→ AUFGABEN
a: An welchem Tag ist der Erblasser laut dem Gerichtsbeschluss verstorben?
b: Drucken Sie aus dem Gerichtsbeschluss den Abschnitt von „II. Der Beteiligte“ bis einschließlich „20000 DM festgesetzt.“ unverändert ab.
c: Führen Sie den Gerichtsbeschluss nach seinem letzten Satz weiter.

→ LESETEXT
★ ★ ★

Gericht: Bayerisches Oberstes Landesgericht
Beschluss verkündet am 27.03.2001
Aktenzeichen: 1Z BR 130/00
Rechtsgebiete: BGB


Vorschriften:

BGB § 133
BGB § 140
BGB § 2247
BGB § 2265
BGB § 2267
Zur Auslegung des in einem von einem Nichtehegatten testamentarisch bestimmten Satzes: "Sollte uns beiden ein Unglück zustoßen".
BayObLG Beschluss

LG Weiden i.d. OPf. 2 T 748/00; AG Weiden i.d. OPf. VI.0482/00

1Z BR 130/00

27.03.01

Der 1. Zivilsenat des Bayerischen Obersten Landesgerichts hat unter Mitwirkung des Präsidenten Gummer sowie der Richter Rojahn und Zwirlein am 27. März 2001

in der Nachlasssache

beschlossen:

Tenor:

I. Die weitere Beschwerde des Beteiligten zu 1 gegen den Beschluss des Landgerichts Weiden i.d.OPf. vom 23. August 2000 wird mit der Maßgabe zurückgewiesen, dass der Geschäftswert für das Beschwerdeverfahren auf 20000 DM festgesetzt wird.

II. Der Beteiligte zu 1 hat die der Beteiligten zu 2 im Verfahren der weiteren Beschwerde entstandenen Kosten zu erstatten.

III. Der Geschäftswert des Verfahrens der weiteren Beschwerde wird auf 20000 DM festgesetzt.

Gründe:

I.

Der am 11.6.2000 im Alter von 64 Jahren verstorbene Erblasser war seit 1975 geschieden und hinterließ den Beteiligten zu 1 als einziges Kind. Seine langjährige Lebensgefährtin, die Mutter der Beteiligten zu 2, verstarb fünf Tage vor dem Erblasser an ihrem 86. Geburtstag.

Ein handschriftliches Testament vom 27.4.1989 hat folgenden Wortlaut:

"Mein letzter Wille.

★ ★ ★

→ DATEN
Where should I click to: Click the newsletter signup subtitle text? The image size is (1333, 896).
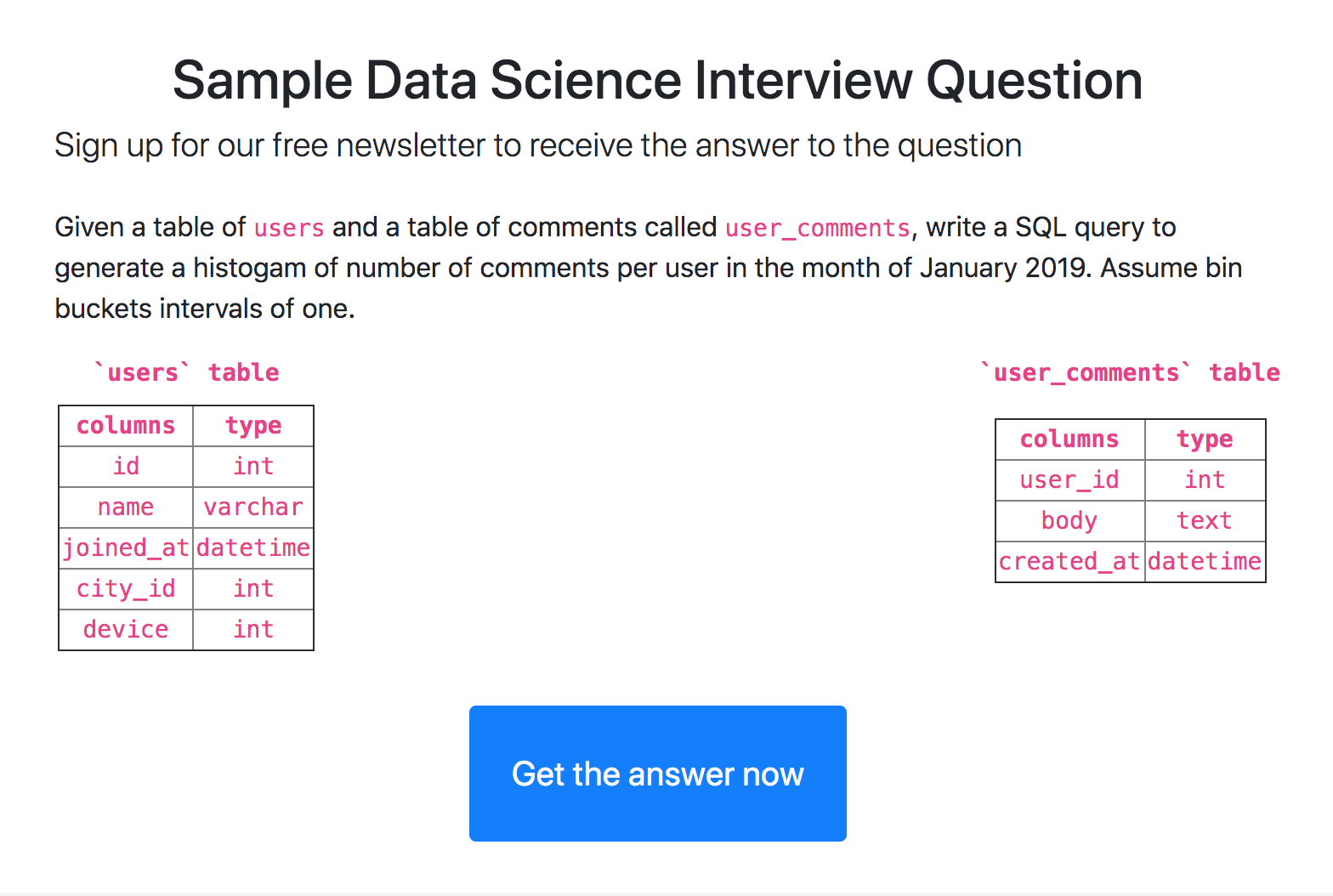click(538, 145)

★ ★ ★

→ DIE ANTWORTEN
a: Am 11.6.2000.

b:
II. Der Beteiligte zu 1 hat die der Beteiligten zu 2 im Verfahren der weiteren Beschwerde entstandenen Kosten zu erstatten.

III. Der Geschäftswert des Verfahrens der weiteren Beschwerde wird auf 20000 DM festgesetzt.

c:
Ich (Erblasser) bestimme, dass meine Lebensgefährtin M. Alleinerbin meines Ganzen Nachlasses ist. Bei meinem Ableben. Solte uns beiden ein Unglück mit tödlichem Ausgang zustoßen, so setzen wir die Tochter W. (Beteiligte zu 2) ein. Des gesamten Nachlasses einschließlich des ganzen Inventare der Sparbücher, Sparverträge, Versicherung und Bankonto (... ). Sie ist auch für meine Feuer Bestattung zuständig.

(Name des Erblassers)

(Name der Lebensgefährtin).

Das Testament wurde von beiden Beteiligten bei ihrer jeweiligen Anhörung am 23. und 30.6.2000 vor dem Nachlassgericht als vom Erblasser eigenhändig geschrieben und unterschrieben und von seiner Lebensgefährtin eigenhändig unterschrieben anerkannt.

Die Beteiligten haben gegensätzliche Erbscheinsanträge gestellt; sie behaupten jeweils, Alleinerbe zu sein. Die Beteiligte zu 2 leitet ihr Erbrecht aus dem Testament vom 27.4.1989 her. Der Beteiligte zu 1 beruft sich auf die gesetzliche Erbfolge, weil durch das Vorversterben der Lebensgefährtin des Erblassers das Testament gegenstandslos geworden und die im Testament angesprochene Konstellation des gemeinsamen Versterbens des Erblassers und seiner Lebensgefährtin durch ein "Unglück" nicht eingetreten sei.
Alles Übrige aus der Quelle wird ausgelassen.